_Kutipan Pilihan_
= = = = = = =

JABAR Masagi menjadi fokus program Gubernur Jawa Barat Ridwan Kamil. Sebuah penguatan pendidikan karakter. Demi mewujudkan masyarakat Juara Lahir Batin.
***
Jabar Masagi menjadi poin penting untuk dilaksanakan dalam bidang pendidikan. Sebab, konsep Jabar Masagi merupakan pengembangan karakter bagi para siswa yang telah dilakukan pada beberapa kabupaten/kota. Termasuk satuan pendidikan (sekolah).
Lantas bagaimana implementasinya? Apakah guru juga sudah siap dengan Jabar Masagi?
Ketua tim Naskah Akademik Jabar Masagi, Ifa H. Misbach, MA, mengatakan, secara umum, beberapa mata pelajaran di sekolah sudah bisa diperoleh dengan mudah melalui internet. Menyikapi hal itu, maka Ifa berpendapat, implementasi program Jabar Masagi tidak akan menyulitkan guru dalam kurikulum. ”Kuncinya adalah kemauan untuk menyentuh hati siswa,” kata Ifa kepada Jabar Ekspres, beberapa waktu lalu.
Dia mengatakan, implementasi Jabar Masagi oleh guru juga perlu disosialisasikan. Sebab, peserta didik saat ini tak mudah untuk dibentuk jika masih menggunakan pola pembelajaran yang lama.
”Dari pendekatan psikologi, perubahan perilaku terjadi ketika hatinya tersentuh,” ucap Dosen Psikologi UPI (2004-sekarang) itu.
Pada prinsipnya, kata pelatih Guru Bidang Pendidikan Karakter (2013-sekarang) itu, Jabar Masagi sejalan dengan Penguatan Pendidikan Karakter (PPK) dan Kurikulum 2013. Jabar Masagi hanya berupaya ”membumikan” pendidikan karakter dalam konteks muatan lokal (mulok) budaya lokal sebagai akar untuk mengisi ruh pendidikan karakter. Dengan harapan, tidak tercerabut dari akarnya.

= = = = = = =

_Data Tersimpan_

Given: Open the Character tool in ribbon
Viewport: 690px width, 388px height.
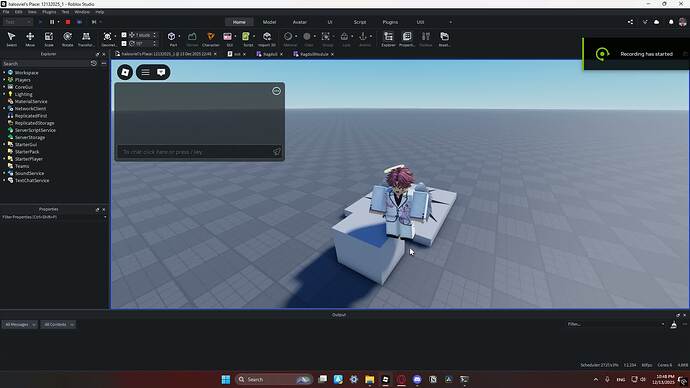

= = = = = = =

_Yang Diminta_
Tolong lanjutkan teks tentang Jabar Masagi, mulai setelah kalimat terakhirnya. Materi di atas tidak berhubungan dengan teks tentang Jabar Masagi.

_Kolom Jawaban_
Lantas apa yang harus dilakukan oleh guru? Menurut Kepala Psikolog Biro Psikologi Melinda Hospital (2005-sekarang) itu, keterampilan yang perlu diasah guru adalah keterampilan sosial dan emosi. Ini sejalan dengan kompetensi sosial dan kepribadian sebagai dua dari empat kompetensi yang harus dimiliki guru selain kompetensi profesional dan pedagogik (ilmu atau seni menjadi guru).
Oleh karena itu, kata dia, kunci pendidikan karakter adalah keteladanan bukan untuk diajarkan secara dengan metode teoritis. Dan apakah orangtua dan gurunya sudah terampil mengasah keterampilan sosial dan emosi?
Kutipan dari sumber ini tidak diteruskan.